**Requisitos:**
Cita al pie de la letra las líneas de los registros que van desde la que contiene "Where should I click to: Like" hasta el final de los registros, ambos extremos incluidos.

**Datos sin procesar:**
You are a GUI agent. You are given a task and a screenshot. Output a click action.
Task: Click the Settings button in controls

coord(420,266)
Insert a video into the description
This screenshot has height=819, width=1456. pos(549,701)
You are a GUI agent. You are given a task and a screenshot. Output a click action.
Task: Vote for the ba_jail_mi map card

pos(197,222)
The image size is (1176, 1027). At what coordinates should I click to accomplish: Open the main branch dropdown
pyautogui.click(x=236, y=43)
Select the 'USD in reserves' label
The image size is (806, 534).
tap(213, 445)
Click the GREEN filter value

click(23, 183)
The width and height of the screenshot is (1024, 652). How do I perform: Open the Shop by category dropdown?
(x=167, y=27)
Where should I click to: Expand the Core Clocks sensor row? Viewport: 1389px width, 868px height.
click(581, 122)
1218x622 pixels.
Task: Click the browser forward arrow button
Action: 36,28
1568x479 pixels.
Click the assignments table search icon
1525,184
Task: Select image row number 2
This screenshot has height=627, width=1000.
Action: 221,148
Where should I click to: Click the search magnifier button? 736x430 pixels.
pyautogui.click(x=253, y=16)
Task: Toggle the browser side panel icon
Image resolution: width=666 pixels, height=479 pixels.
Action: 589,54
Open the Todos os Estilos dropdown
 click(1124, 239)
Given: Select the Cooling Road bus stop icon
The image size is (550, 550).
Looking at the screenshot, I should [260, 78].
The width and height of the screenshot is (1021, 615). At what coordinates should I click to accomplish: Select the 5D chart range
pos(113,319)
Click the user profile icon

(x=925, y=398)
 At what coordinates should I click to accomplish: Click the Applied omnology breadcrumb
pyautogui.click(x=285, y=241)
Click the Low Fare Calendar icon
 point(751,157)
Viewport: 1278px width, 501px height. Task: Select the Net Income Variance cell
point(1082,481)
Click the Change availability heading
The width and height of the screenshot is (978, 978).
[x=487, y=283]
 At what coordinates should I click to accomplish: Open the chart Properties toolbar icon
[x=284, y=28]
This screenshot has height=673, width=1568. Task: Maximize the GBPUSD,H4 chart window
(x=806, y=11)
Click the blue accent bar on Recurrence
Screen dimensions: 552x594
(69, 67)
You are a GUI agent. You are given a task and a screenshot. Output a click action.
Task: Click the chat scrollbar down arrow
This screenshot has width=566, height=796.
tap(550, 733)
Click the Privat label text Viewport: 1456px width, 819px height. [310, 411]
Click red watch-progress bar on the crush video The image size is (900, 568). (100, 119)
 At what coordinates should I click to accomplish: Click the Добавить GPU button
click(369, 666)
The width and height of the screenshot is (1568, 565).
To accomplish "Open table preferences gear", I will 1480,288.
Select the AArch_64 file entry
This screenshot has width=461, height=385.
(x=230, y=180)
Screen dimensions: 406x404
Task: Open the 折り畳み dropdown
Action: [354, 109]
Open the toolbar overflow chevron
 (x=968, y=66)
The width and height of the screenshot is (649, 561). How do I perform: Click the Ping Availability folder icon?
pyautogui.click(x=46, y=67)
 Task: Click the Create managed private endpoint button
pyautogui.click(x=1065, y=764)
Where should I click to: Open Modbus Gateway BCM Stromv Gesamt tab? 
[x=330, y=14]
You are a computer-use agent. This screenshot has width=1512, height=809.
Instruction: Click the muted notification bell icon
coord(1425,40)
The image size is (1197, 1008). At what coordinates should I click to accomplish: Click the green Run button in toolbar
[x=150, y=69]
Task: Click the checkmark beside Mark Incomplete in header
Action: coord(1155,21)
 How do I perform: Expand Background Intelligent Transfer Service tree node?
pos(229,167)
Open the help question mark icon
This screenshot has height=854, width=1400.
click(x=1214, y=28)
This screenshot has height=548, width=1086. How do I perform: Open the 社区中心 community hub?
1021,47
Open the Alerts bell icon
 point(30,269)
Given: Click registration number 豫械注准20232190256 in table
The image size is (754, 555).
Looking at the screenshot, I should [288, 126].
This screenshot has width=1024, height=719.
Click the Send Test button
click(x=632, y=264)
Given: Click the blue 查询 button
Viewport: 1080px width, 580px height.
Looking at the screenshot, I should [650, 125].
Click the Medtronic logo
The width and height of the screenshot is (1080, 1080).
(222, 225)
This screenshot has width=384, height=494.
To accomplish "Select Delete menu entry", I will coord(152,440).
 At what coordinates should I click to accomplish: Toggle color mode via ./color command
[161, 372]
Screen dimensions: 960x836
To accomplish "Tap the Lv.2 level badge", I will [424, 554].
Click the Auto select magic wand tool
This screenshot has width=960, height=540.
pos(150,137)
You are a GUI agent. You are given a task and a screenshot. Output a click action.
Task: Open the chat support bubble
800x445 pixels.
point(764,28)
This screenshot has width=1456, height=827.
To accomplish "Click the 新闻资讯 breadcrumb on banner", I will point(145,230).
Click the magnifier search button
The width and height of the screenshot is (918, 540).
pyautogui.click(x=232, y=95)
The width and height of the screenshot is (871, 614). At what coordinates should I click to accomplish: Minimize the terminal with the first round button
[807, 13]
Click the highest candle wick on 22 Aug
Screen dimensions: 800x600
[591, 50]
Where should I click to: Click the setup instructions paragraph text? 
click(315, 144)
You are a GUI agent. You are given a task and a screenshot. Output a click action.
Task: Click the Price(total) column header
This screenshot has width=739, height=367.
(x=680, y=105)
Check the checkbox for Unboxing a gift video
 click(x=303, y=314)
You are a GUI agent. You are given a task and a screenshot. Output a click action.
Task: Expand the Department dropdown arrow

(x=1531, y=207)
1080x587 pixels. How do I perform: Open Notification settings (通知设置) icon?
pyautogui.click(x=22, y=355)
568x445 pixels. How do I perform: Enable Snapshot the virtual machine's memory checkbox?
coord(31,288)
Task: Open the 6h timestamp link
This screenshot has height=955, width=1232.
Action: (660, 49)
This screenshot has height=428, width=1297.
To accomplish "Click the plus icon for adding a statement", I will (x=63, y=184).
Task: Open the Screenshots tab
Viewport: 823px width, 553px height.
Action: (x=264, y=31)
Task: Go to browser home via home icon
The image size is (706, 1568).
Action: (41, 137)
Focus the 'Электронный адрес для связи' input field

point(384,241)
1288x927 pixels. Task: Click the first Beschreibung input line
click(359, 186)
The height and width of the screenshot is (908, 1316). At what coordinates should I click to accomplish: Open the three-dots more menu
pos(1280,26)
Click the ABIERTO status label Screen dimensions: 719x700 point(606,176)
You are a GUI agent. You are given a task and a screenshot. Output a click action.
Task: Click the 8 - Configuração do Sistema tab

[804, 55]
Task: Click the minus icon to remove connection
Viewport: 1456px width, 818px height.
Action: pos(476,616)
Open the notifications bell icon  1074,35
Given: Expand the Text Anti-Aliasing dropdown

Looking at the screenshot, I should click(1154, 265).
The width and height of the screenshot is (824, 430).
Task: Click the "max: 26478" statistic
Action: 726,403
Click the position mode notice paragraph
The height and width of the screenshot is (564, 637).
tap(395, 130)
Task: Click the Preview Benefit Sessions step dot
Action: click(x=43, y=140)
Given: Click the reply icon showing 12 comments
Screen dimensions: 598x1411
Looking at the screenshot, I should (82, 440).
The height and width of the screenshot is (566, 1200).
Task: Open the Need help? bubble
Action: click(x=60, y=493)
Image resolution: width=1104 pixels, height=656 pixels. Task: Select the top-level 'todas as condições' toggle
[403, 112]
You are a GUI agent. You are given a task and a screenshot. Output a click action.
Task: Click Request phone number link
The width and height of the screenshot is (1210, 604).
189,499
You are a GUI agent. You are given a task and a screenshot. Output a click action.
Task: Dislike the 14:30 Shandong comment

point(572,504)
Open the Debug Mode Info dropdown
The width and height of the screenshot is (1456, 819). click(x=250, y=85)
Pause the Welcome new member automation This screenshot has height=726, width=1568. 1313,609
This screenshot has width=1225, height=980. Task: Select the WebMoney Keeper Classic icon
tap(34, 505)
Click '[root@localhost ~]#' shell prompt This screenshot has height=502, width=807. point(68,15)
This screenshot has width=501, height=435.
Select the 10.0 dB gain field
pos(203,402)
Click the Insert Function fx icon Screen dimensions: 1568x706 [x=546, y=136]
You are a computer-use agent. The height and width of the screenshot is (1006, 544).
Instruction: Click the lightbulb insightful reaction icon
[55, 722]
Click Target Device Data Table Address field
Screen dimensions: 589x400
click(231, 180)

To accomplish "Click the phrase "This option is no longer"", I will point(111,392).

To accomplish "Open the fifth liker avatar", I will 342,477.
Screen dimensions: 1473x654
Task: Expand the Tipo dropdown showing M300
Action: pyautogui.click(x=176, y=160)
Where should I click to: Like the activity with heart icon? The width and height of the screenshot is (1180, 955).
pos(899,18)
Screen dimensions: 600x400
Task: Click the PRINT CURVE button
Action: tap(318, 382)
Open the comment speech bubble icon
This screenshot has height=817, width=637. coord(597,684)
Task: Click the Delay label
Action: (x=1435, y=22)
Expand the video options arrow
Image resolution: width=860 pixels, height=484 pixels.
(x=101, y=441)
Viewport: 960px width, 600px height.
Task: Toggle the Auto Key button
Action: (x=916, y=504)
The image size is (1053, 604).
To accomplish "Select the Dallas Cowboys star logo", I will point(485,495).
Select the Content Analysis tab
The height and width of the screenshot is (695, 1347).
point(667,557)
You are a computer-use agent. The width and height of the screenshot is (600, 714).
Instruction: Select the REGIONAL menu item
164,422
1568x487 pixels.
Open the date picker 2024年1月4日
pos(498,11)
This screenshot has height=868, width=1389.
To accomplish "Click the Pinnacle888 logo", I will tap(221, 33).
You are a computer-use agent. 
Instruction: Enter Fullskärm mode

**Solución completa:**
Where should I click to: Like the activity with heart icon? The width and height of the screenshot is (1180, 955).
pos(899,18)
Screen dimensions: 600x400
Task: Click the PRINT CURVE button
Action: tap(318, 382)
Open the comment speech bubble icon
This screenshot has height=817, width=637. coord(597,684)
Task: Click the Delay label
Action: (x=1435, y=22)
Expand the video options arrow
Image resolution: width=860 pixels, height=484 pixels.
(x=101, y=441)
Viewport: 960px width, 600px height.
Task: Toggle the Auto Key button
Action: (x=916, y=504)
The image size is (1053, 604).
To accomplish "Select the Dallas Cowboys star logo", I will point(485,495).
Select the Content Analysis tab
The height and width of the screenshot is (695, 1347).
point(667,557)
You are a computer-use agent. The width and height of the screenshot is (600, 714).
Instruction: Select the REGIONAL menu item
164,422
1568x487 pixels.
Open the date picker 2024年1月4日
pos(498,11)
This screenshot has height=868, width=1389.
To accomplish "Click the Pinnacle888 logo", I will tap(221, 33).
You are a computer-use agent. 
Instruction: Enter Fullskärm mode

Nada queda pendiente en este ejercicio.